In the opening sequence there is a random crowd shot that includes an older man in the distance with thick glasses wearing a Gothic looking hooded black robe. While his appearance is in line with the "spooky" factor of the film, he is in fact a semi-nomadic Christian.
Corey Haim jammed with his co-stars between takes, and enjoyed the large props room. Precluded from the nightly parties held by the older actors, Haim bonded with Corey Feldman as they stayed in the hotel watching movies and visited the local arcade.
Several thousand local residents answered the casting call for family types, street people, punks, surfers, roller skaters and one "brain dead hippie". Some 2,000 of the applicants were signed for several nights work on what was the largest film production ever brought to the area at that time.
The Lost Boys was filmed in only 3 weeks.

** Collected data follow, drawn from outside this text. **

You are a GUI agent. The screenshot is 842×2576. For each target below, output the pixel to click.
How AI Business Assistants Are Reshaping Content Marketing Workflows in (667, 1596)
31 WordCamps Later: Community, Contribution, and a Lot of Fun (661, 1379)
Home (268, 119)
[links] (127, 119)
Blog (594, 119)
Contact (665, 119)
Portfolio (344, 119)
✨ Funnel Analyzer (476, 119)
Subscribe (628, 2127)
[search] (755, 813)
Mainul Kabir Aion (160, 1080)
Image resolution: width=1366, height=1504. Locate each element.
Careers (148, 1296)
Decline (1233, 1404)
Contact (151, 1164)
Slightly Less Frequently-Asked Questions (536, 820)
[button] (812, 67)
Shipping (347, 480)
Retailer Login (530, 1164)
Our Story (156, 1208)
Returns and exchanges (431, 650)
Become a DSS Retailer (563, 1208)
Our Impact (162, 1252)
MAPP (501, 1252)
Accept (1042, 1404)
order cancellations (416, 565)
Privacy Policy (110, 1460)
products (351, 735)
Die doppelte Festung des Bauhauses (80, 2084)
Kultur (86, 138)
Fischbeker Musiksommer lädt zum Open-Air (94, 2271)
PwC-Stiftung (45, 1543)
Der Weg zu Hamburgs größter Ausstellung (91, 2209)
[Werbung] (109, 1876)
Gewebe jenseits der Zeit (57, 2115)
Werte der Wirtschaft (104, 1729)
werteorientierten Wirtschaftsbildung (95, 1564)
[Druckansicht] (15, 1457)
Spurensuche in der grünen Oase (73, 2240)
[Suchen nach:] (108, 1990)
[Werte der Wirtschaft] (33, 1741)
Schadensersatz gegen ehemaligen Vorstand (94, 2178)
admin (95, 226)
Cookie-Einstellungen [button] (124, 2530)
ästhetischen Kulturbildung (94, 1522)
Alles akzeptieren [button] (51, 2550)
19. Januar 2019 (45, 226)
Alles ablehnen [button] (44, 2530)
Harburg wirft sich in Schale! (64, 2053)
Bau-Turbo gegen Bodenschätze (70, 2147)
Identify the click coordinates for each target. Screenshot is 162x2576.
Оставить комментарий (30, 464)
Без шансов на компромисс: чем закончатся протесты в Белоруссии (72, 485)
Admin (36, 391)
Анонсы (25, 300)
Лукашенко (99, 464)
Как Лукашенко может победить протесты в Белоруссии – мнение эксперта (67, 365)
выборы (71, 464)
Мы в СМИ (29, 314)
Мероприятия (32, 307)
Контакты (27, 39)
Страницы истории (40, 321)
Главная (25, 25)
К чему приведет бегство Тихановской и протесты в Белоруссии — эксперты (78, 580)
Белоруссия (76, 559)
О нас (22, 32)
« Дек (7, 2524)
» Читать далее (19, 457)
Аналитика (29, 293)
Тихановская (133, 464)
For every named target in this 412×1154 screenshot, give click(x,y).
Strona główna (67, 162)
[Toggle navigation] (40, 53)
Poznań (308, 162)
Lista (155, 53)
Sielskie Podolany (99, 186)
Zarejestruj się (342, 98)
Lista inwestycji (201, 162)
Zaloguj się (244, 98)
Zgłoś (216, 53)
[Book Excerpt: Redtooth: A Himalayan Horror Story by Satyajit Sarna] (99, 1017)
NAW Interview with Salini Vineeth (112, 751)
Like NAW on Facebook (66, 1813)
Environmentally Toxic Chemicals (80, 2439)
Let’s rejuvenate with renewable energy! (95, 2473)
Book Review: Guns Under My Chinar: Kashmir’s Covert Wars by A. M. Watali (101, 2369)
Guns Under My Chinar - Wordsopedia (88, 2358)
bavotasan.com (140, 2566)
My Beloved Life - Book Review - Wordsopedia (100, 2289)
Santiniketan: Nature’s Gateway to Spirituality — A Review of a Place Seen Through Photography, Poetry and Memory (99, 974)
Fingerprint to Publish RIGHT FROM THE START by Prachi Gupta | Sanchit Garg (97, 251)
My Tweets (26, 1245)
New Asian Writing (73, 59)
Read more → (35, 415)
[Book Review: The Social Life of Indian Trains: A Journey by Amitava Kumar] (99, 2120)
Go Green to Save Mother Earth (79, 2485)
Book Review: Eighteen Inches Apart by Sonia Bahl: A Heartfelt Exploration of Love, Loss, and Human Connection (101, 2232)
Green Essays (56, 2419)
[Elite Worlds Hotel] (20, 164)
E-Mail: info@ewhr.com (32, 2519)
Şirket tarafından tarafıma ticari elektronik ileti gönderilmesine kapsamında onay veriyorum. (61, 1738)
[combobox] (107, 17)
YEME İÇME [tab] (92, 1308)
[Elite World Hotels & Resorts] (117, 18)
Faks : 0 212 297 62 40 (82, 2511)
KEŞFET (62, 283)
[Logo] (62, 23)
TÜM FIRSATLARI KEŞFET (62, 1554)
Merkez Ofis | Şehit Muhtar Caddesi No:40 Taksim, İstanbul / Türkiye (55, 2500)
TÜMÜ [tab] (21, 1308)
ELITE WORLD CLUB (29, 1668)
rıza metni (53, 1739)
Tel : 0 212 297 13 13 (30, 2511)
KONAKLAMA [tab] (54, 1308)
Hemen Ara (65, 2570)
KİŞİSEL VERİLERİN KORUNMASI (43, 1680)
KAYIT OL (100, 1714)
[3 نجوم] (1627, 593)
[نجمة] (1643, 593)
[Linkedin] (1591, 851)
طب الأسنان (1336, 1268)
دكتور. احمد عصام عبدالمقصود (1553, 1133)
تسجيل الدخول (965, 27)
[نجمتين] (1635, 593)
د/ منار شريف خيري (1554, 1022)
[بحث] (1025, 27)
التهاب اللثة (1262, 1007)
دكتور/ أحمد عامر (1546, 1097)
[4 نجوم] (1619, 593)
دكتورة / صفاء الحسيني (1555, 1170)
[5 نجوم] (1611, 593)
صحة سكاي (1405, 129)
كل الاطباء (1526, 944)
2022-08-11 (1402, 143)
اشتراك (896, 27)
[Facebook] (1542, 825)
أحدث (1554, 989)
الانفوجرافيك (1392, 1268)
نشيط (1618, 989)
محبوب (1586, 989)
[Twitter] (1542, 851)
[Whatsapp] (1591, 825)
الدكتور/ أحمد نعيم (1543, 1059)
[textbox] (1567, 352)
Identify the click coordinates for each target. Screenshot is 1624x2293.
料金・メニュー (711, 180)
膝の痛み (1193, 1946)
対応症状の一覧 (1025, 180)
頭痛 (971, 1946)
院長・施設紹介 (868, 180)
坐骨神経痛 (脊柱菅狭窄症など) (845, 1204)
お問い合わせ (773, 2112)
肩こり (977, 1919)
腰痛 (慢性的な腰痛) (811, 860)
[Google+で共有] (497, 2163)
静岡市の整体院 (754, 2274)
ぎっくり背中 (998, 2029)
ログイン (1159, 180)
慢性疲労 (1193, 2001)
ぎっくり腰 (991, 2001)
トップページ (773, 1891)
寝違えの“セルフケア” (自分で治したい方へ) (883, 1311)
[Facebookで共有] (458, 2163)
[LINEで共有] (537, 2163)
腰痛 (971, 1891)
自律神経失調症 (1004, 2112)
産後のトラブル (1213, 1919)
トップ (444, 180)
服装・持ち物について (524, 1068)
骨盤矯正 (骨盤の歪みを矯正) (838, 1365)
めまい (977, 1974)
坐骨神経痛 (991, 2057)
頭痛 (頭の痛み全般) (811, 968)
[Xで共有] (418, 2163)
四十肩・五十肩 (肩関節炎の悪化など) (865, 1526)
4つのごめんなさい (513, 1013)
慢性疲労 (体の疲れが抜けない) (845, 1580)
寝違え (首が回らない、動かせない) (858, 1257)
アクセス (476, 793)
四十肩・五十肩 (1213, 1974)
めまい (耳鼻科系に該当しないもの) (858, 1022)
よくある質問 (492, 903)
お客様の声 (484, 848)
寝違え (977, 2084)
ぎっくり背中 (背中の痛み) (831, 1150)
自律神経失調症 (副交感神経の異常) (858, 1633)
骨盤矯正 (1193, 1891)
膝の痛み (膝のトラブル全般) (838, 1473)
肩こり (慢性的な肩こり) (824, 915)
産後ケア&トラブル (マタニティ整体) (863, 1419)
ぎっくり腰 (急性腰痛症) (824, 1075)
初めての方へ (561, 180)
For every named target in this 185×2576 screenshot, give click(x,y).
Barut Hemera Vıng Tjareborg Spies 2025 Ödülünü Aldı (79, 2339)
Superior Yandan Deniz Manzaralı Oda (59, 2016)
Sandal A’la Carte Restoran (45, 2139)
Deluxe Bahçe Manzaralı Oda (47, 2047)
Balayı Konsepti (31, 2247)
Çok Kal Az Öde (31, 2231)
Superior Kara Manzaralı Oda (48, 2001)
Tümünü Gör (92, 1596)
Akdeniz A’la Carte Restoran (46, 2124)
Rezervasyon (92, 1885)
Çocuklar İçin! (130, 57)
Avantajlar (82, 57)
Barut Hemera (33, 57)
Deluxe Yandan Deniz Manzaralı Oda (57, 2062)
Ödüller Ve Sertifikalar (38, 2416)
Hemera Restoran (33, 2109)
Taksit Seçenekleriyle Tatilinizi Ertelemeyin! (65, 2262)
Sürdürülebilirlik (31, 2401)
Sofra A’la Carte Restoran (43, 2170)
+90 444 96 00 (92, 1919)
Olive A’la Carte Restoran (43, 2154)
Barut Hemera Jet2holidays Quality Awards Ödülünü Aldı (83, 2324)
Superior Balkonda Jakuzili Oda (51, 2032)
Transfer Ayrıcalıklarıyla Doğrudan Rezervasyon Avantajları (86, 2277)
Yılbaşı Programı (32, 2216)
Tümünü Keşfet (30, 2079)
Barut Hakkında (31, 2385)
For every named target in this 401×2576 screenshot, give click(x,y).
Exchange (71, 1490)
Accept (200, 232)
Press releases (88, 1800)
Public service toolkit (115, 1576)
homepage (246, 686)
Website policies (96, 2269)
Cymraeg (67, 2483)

Kiefer Sutherland was originaly reluctant to star in it until he heard that the director had lined up INXS and Jimmy Barnes to sing some of the songs on the soundtrack. Kiefer had spent a summer in Australia when he was a child and became fans of their music.
David is impaled on a pair of antlers and doesn't disintegrate like the other vampires. Despite what Max later says, he is not really dead. This was intended to be picked up in the sequel, "The Lost Girls", which was scripted but never made. In the Wildstorm comic's mini-series "The Lost Boys: Reign of the Frogs" (2008) - which helps bridge the 20-year gap between films - it's implied that David not only survived the impaling but went on to create 'Shane' the head vampire in Lost Boys: The Tribe (2008).
The movie didn't originally end on a joke. After the scene with Grampa at the refrigerator, it was supposed to cut to the surviving Lost Boys regrouping in the sunken hotel. The last shot was of a mural on the wall, made in the early 1900s, with Max in it - looking exactly the same as he did today. All of this appeared in an early draft of the script, but ultimately was never filmed.
When Max first arrives at Sam, Lucy, and Michael's house for dinner he does not enter until invited in by Michael. This is in accordance with the conventional wisdom that vampires must be invited in before they can enter someone's home.
During the climax of the film, Edgar Frog states that "when a vampire bites it, it's never a pretty sight. Some yell and scream, some go quietly. Some explode, some implode, but all will try to take you with them." All the vampires follow these four deaths exactly. Marko when staked by Edgar screams as he dies, Paul dissolves in a bathtub of holy water causing the plumbing in the house to implode on itself, Dwayne and Max blow up and David dies very quietly and with minimal struggle.